# ASSIGNMENT
What do the entries below say? Restate them word for word.

Saved data entries

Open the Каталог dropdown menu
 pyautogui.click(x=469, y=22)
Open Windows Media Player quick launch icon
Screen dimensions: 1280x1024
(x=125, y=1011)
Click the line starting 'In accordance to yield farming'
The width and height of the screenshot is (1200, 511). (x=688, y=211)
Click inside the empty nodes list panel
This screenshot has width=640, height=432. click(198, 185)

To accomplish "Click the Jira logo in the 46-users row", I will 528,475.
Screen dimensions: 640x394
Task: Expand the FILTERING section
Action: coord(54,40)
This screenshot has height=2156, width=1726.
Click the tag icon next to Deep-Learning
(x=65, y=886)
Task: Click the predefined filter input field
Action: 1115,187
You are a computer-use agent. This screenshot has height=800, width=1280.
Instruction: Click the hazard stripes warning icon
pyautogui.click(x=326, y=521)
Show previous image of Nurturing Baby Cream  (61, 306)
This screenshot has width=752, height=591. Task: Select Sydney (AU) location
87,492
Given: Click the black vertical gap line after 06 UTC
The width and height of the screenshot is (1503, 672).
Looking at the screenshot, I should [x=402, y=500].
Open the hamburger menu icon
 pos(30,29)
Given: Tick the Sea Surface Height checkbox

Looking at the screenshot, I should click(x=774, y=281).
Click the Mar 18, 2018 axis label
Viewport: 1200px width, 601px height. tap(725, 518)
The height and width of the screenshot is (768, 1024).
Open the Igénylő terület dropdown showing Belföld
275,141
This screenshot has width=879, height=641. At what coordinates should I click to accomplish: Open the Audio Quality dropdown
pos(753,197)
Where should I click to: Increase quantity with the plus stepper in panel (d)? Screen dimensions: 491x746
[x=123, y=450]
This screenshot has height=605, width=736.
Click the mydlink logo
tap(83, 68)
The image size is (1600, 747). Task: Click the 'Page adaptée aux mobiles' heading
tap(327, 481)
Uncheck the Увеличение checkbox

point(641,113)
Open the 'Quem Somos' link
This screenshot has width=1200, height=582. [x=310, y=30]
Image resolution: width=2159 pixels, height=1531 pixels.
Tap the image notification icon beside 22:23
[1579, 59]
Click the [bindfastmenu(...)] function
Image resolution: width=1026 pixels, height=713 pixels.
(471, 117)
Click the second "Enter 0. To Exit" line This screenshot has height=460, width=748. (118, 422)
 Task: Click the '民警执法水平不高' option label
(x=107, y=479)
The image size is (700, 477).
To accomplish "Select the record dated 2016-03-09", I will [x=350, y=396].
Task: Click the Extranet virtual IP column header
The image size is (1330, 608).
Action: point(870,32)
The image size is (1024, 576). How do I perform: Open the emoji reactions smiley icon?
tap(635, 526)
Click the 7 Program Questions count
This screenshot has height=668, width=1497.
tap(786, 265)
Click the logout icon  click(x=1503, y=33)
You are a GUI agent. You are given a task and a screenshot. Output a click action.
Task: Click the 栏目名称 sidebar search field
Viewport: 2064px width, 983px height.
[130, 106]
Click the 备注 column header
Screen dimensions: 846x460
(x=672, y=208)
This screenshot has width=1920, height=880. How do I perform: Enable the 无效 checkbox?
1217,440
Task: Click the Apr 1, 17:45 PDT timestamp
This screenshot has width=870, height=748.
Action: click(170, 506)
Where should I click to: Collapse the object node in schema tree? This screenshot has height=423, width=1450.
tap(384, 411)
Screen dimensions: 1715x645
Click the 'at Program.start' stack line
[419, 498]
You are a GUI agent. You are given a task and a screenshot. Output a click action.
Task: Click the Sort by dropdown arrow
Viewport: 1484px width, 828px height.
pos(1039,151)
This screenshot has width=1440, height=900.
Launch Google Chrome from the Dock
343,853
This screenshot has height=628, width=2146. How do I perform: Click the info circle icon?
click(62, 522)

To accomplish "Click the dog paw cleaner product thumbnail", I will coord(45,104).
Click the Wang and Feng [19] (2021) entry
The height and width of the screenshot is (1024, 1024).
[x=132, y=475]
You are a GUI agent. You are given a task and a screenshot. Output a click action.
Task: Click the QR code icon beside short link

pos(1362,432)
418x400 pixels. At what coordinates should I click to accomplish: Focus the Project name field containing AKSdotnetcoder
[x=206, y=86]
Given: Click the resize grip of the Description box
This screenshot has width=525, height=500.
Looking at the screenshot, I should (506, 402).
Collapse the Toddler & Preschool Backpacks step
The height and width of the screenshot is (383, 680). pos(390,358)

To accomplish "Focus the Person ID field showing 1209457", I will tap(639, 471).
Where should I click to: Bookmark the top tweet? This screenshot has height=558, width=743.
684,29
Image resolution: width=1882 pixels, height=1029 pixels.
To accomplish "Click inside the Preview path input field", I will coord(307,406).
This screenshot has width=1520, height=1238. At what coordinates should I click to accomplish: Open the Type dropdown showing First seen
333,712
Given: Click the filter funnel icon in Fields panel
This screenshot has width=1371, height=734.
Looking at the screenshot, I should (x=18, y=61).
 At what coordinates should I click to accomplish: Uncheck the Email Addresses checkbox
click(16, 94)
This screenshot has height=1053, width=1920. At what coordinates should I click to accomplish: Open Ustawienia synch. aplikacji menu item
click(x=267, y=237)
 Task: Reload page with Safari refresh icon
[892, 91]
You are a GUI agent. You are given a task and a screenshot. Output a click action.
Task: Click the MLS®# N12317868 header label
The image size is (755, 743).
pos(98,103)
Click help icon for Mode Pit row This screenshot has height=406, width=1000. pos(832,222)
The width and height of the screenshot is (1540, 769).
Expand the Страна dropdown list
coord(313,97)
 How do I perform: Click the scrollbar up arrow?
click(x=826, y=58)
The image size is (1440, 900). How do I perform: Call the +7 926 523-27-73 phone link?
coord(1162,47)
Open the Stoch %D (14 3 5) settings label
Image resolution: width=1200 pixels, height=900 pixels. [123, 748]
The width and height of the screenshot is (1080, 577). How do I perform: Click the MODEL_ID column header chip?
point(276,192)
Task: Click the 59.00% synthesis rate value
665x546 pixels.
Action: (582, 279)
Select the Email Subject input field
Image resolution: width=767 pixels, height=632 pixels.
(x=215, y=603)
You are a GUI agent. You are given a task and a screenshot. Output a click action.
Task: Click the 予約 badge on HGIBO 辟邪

# RESPONSE TO THE EXERCISE
Open the Каталог dropdown menu
 pyautogui.click(x=469, y=22)
Open Windows Media Player quick launch icon
Screen dimensions: 1280x1024
(x=125, y=1011)
Click the line starting 'In accordance to yield farming'
The width and height of the screenshot is (1200, 511). (x=688, y=211)
Click inside the empty nodes list panel
This screenshot has width=640, height=432. click(198, 185)

To accomplish "Click the Jira logo in the 46-users row", I will 528,475.
Screen dimensions: 640x394
Task: Expand the FILTERING section
Action: coord(54,40)
This screenshot has height=2156, width=1726.
Click the tag icon next to Deep-Learning
(x=65, y=886)
Task: Click the predefined filter input field
Action: 1115,187
You are a computer-use agent. This screenshot has height=800, width=1280.
Instruction: Click the hazard stripes warning icon
pyautogui.click(x=326, y=521)
Show previous image of Nurturing Baby Cream  (61, 306)
This screenshot has width=752, height=591. Task: Select Sydney (AU) location
87,492
Given: Click the black vertical gap line after 06 UTC
The width and height of the screenshot is (1503, 672).
Looking at the screenshot, I should [x=402, y=500].
Open the hamburger menu icon
 pos(30,29)
Given: Tick the Sea Surface Height checkbox

Looking at the screenshot, I should click(x=774, y=281).
Click the Mar 18, 2018 axis label
Viewport: 1200px width, 601px height. tap(725, 518)
The height and width of the screenshot is (768, 1024).
Open the Igénylő terület dropdown showing Belföld
275,141
This screenshot has width=879, height=641. At what coordinates should I click to accomplish: Open the Audio Quality dropdown
pos(753,197)
Where should I click to: Increase quantity with the plus stepper in panel (d)? Screen dimensions: 491x746
[x=123, y=450]
This screenshot has height=605, width=736.
Click the mydlink logo
tap(83, 68)
The image size is (1600, 747). Task: Click the 'Page adaptée aux mobiles' heading
tap(327, 481)
Uncheck the Увеличение checkbox

point(641,113)
Open the 'Quem Somos' link
This screenshot has width=1200, height=582. [x=310, y=30]
Image resolution: width=2159 pixels, height=1531 pixels.
Tap the image notification icon beside 22:23
[1579, 59]
Click the [bindfastmenu(...)] function
Image resolution: width=1026 pixels, height=713 pixels.
(471, 117)
Click the second "Enter 0. To Exit" line This screenshot has height=460, width=748. (118, 422)
 Task: Click the '民警执法水平不高' option label
(x=107, y=479)
The image size is (700, 477).
To accomplish "Select the record dated 2016-03-09", I will [x=350, y=396].
Task: Click the Extranet virtual IP column header
The image size is (1330, 608).
Action: point(870,32)
The image size is (1024, 576). How do I perform: Open the emoji reactions smiley icon?
tap(635, 526)
Click the 7 Program Questions count
This screenshot has height=668, width=1497.
tap(786, 265)
Click the logout icon  click(x=1503, y=33)
You are a GUI agent. You are given a task and a screenshot. Output a click action.
Task: Click the 栏目名称 sidebar search field
Viewport: 2064px width, 983px height.
[130, 106]
Click the 备注 column header
Screen dimensions: 846x460
(x=672, y=208)
This screenshot has width=1920, height=880. How do I perform: Enable the 无效 checkbox?
1217,440
Task: Click the Apr 1, 17:45 PDT timestamp
This screenshot has width=870, height=748.
Action: click(170, 506)
Where should I click to: Collapse the object node in schema tree? This screenshot has height=423, width=1450.
tap(384, 411)
Screen dimensions: 1715x645
Click the 'at Program.start' stack line
[419, 498]
You are a GUI agent. You are given a task and a screenshot. Output a click action.
Task: Click the Sort by dropdown arrow
Viewport: 1484px width, 828px height.
pos(1039,151)
This screenshot has width=1440, height=900.
Launch Google Chrome from the Dock
343,853
This screenshot has height=628, width=2146. How do I perform: Click the info circle icon?
click(62, 522)

To accomplish "Click the dog paw cleaner product thumbnail", I will coord(45,104).
Click the Wang and Feng [19] (2021) entry
The height and width of the screenshot is (1024, 1024).
[x=132, y=475]
You are a GUI agent. You are given a task and a screenshot. Output a click action.
Task: Click the QR code icon beside short link

pos(1362,432)
418x400 pixels. At what coordinates should I click to accomplish: Focus the Project name field containing AKSdotnetcoder
[x=206, y=86]
Given: Click the resize grip of the Description box
This screenshot has width=525, height=500.
Looking at the screenshot, I should (506, 402).
Collapse the Toddler & Preschool Backpacks step
The height and width of the screenshot is (383, 680). pos(390,358)

To accomplish "Focus the Person ID field showing 1209457", I will tap(639, 471).
Where should I click to: Bookmark the top tweet? This screenshot has height=558, width=743.
684,29
Image resolution: width=1882 pixels, height=1029 pixels.
To accomplish "Click inside the Preview path input field", I will coord(307,406).
This screenshot has width=1520, height=1238. At what coordinates should I click to accomplish: Open the Type dropdown showing First seen
333,712
Given: Click the filter funnel icon in Fields panel
This screenshot has width=1371, height=734.
Looking at the screenshot, I should (x=18, y=61).
 At what coordinates should I click to accomplish: Uncheck the Email Addresses checkbox
click(16, 94)
This screenshot has height=1053, width=1920. At what coordinates should I click to accomplish: Open Ustawienia synch. aplikacji menu item
click(x=267, y=237)
 Task: Reload page with Safari refresh icon
[892, 91]
You are a GUI agent. You are given a task and a screenshot. Output a click action.
Task: Click the MLS®# N12317868 header label
The image size is (755, 743).
pos(98,103)
Click help icon for Mode Pit row This screenshot has height=406, width=1000. pos(832,222)
The width and height of the screenshot is (1540, 769).
Expand the Страна dropdown list
coord(313,97)
 How do I perform: Click the scrollbar up arrow?
click(x=826, y=58)
The image size is (1440, 900). How do I perform: Call the +7 926 523-27-73 phone link?
coord(1162,47)
Open the Stoch %D (14 3 5) settings label
Image resolution: width=1200 pixels, height=900 pixels. [123, 748]
The width and height of the screenshot is (1080, 577). How do I perform: Click the MODEL_ID column header chip?
point(276,192)
Task: Click the 59.00% synthesis rate value
665x546 pixels.
Action: (582, 279)
Select the Email Subject input field
Image resolution: width=767 pixels, height=632 pixels.
(x=215, y=603)
You are a GUI agent. You are given a task and a screenshot. Output a click action.
Task: Click the 予約 badge on HGIBO 辟邪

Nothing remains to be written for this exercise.